begin Supplied passage
# Dug flasks



## myersdiggers1998 (Jul 14, 2013)

Its not a very good photo ,but shows how many flasks ive dug.


----------



## myersdiggers1998 (Jul 14, 2013)

2


----------



## epackage (Jul 14, 2013)

Dibs on the NJ flasks!!!


----------



## RICKJJ59W (Jul 14, 2013)

> ORIGINAL:  epackage
> 
> Dibs on the NJ flasks!!!


 

 Any NJ flask???? []  

 Gordan you dug all those at your river dump?


----------



## epackage (Jul 14, 2013)

> ORIGINAL:  RICKJJ59W
> Any NJ flask???? []


 Yes I need traders...


----------



## NyDigger1 (Jul 15, 2013)

any nyc / brooklyn flasks?


----------



## Ben (Jul 15, 2013)

Hey Gordon... you've dug a lot of flasks!!!! I have a small collection of unembossed strap sides that I am slowly adding to.  They are what I collect I guess you could say.... here is a picture of what I have found so far.


----------



## Ben (Jul 15, 2013)

If you have any that are unembossed strapsides that you are willing to part with, PM me and let me know... this one circled in red would look mighty fine among its kin up on top of my cabinets []


----------



## myersdiggers1998 (Jul 17, 2013)

All dug in the river dump , mostly unembossed , warrented , guaranteed, none from jersey


----------



## myersdiggers1998 (Jul 17, 2013)

Nice collection ben, im keeping them for now ,I believe I just bought a green ss coke from you on the bay .


----------



## NyDigger1 (Jul 17, 2013)

Any from nyc / brooklyn? let me know please []


----------



## Ben (Jul 17, 2013)

Thanks, Gordon.  Had I known you did not have that coke, I would have held onto it until you traded me a flask for it [][]... no, I am glad you got it.


----------



## myersdiggers1998 (Jul 17, 2013)

ny digger , none from your area , sorry , ill keep you in mind. BEN ,I
  DONT HAVE A EBAY ACCOUNT IN MY NAME , A FRIEND BUYS FOR ME , IT WORKS OUT .


----------



## cacarpetbagger (Jul 23, 2013)

Ya got some nice ones.


----------
end Supplied passage
● **What to produce**:
Reproduce the thread on dug flasks word for word, from "## Ben (Jul 17, 2013)" up to and including "WORKS OUT .".
begin Dataset excerpt
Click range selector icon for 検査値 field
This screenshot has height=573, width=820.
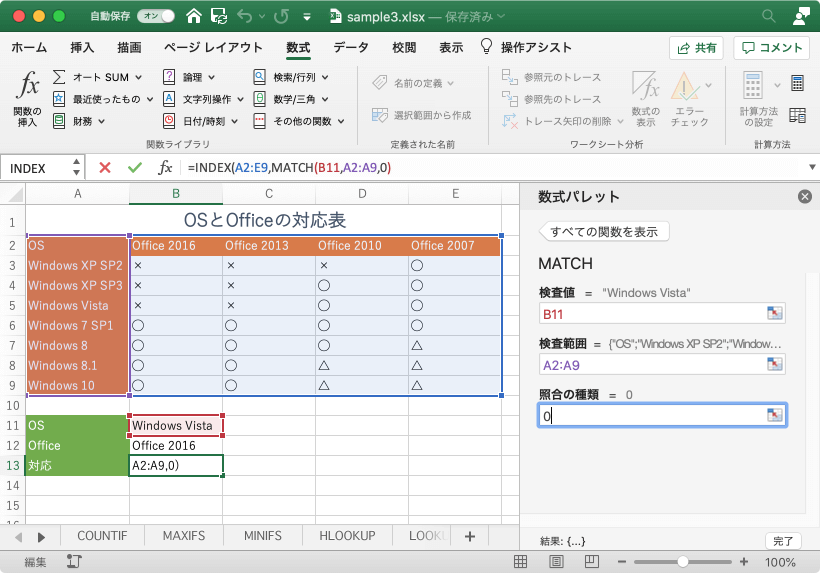coord(775,314)
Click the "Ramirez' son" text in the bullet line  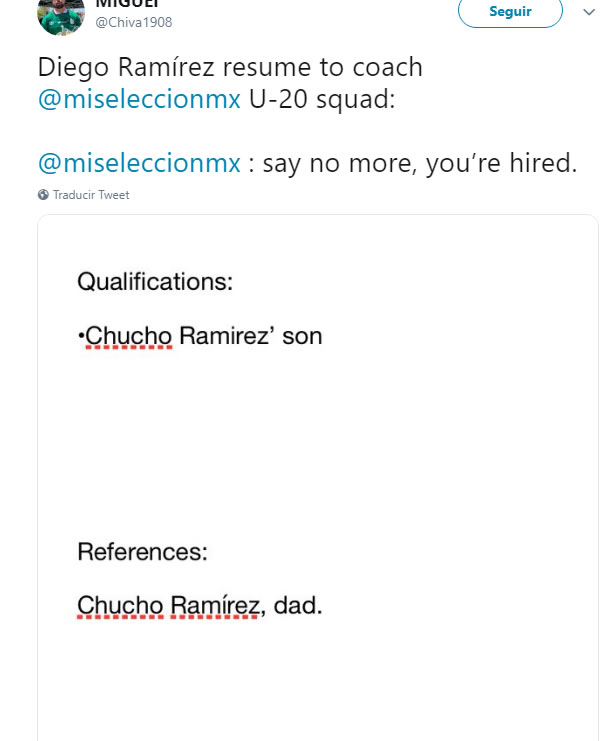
end Dataset excerpt
● **Answer for the task**:
## Ben (Jul 17, 2013)

Thanks, Gordon.  Had I known you did not have that coke, I would have held onto it until you traded me a flask for it [][]... no, I am glad you got it.


----------



## myersdiggers1998 (Jul 17, 2013)

ny digger , none from your area , sorry , ill keep you in mind. BEN ,I
  DONT HAVE A EBAY ACCOUNT IN MY NAME , A FRIEND BUYS FOR ME , IT WORKS OUT .